Lederer plans to apply for residencies that offer abortion training, but beyond that, she’s uncertain how to shape her career.

Does she want to perform abortions full time? She might serve more women that way. But she’d miss the rich variety of women’s healthcare — especially delivering babies. Once settled, how public does she take her abortion practice? Her instincts are to speak up, but would it be wiser to keep quiet, to protect her family?

EXTREME violence is always a threat. A Texas man was indicted this month on charges of planting a bomb filled with nails outside an abortion clinic in Austin. The National Abortion Federation is so fearful of attack that officials don’t announce the dates of the annual conference, much less the location.

But the violence has subsided greatly since the mid-1990s, when seven doctors and clinic workers in the U.S. and Canada were killed and dozens of clinics were targeted with bombings, arsons and acid attacks. Doctors today are more likely to face pickets and pray-ins.
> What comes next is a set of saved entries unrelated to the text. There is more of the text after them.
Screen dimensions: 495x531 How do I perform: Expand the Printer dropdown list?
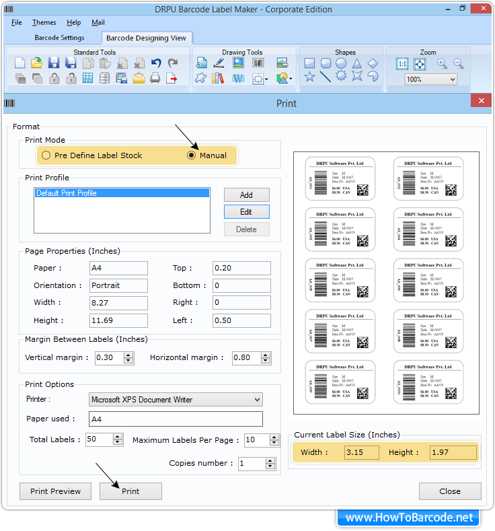(x=256, y=400)
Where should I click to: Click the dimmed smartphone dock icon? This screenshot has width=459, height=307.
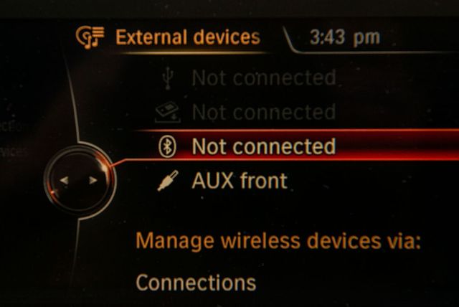(168, 113)
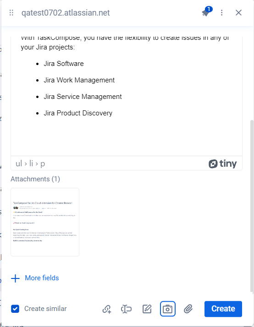Click the text field cursor icon

(x=126, y=309)
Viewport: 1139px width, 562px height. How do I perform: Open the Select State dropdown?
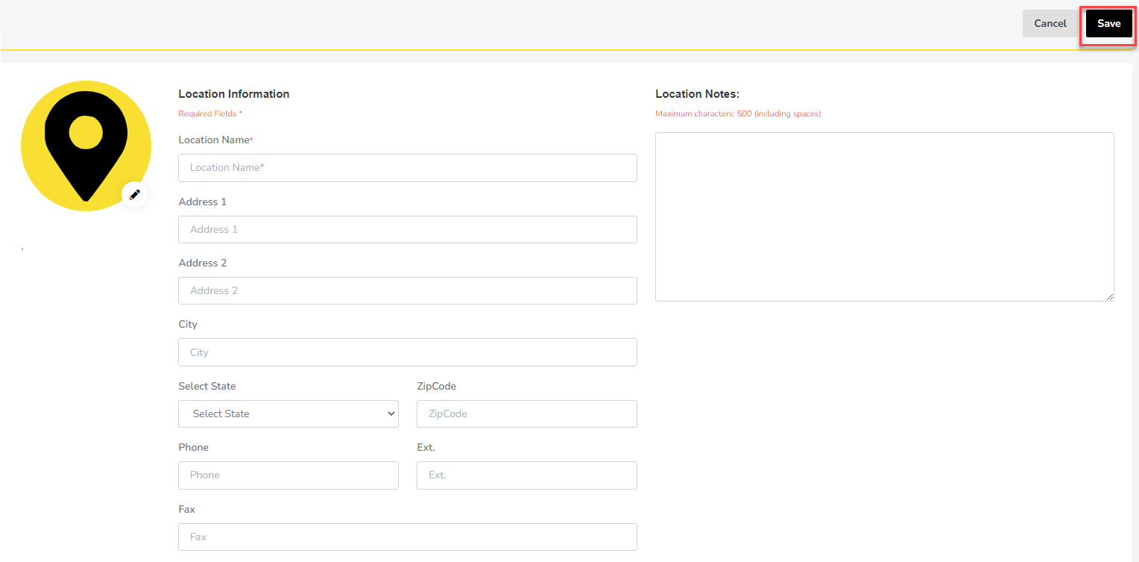pos(288,413)
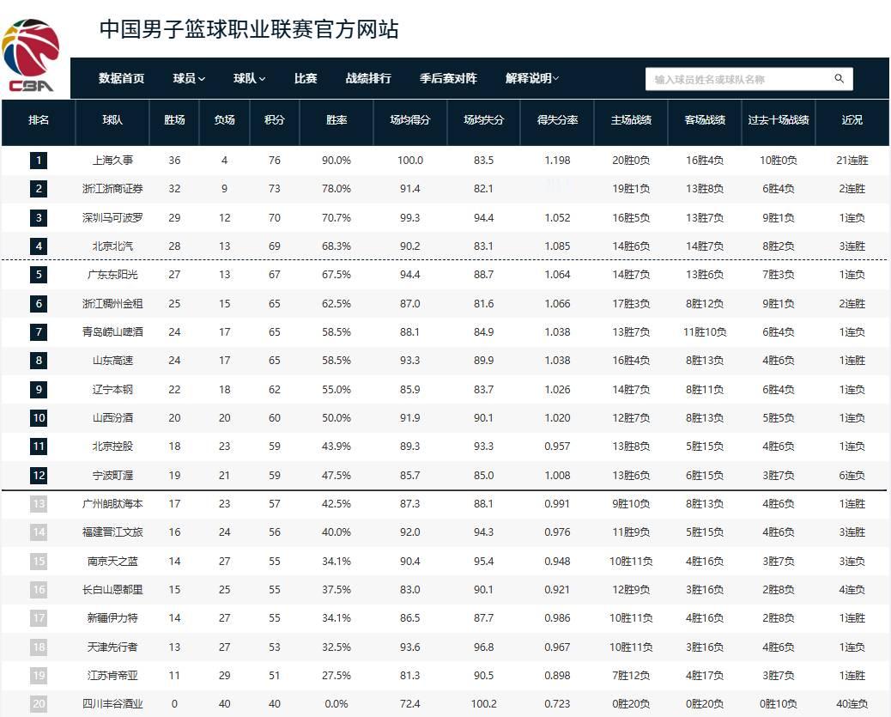View 浙江稠州金租 team details
This screenshot has height=717, width=891.
(111, 303)
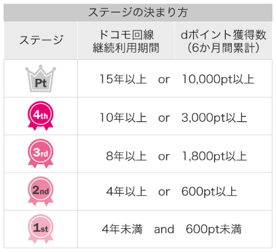The image size is (276, 252).
Task: Click the dポイント獲得数 column header
Action: 223,41
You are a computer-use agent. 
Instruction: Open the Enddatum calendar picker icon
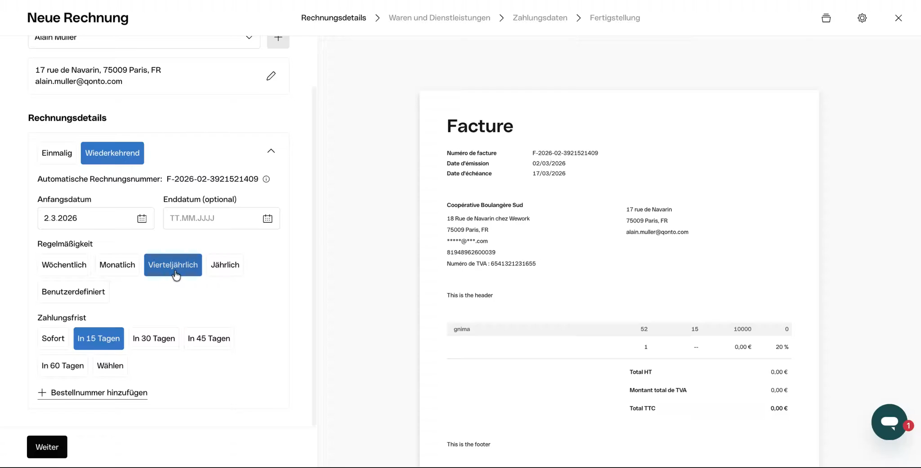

Lederer encountered such a demonstration recently at the national convention of Medical Students for Choice. A truck covered with grisly photos of fetal parts was parked outside. One demonstrator appeared to be taking pictures of the students’ name badges as they walked in and out of the hotel.

Far from being intimidated, Lederer found the protest exhilarating. “Everyone sat up even taller,” she said. “The general vibe was very empowering.”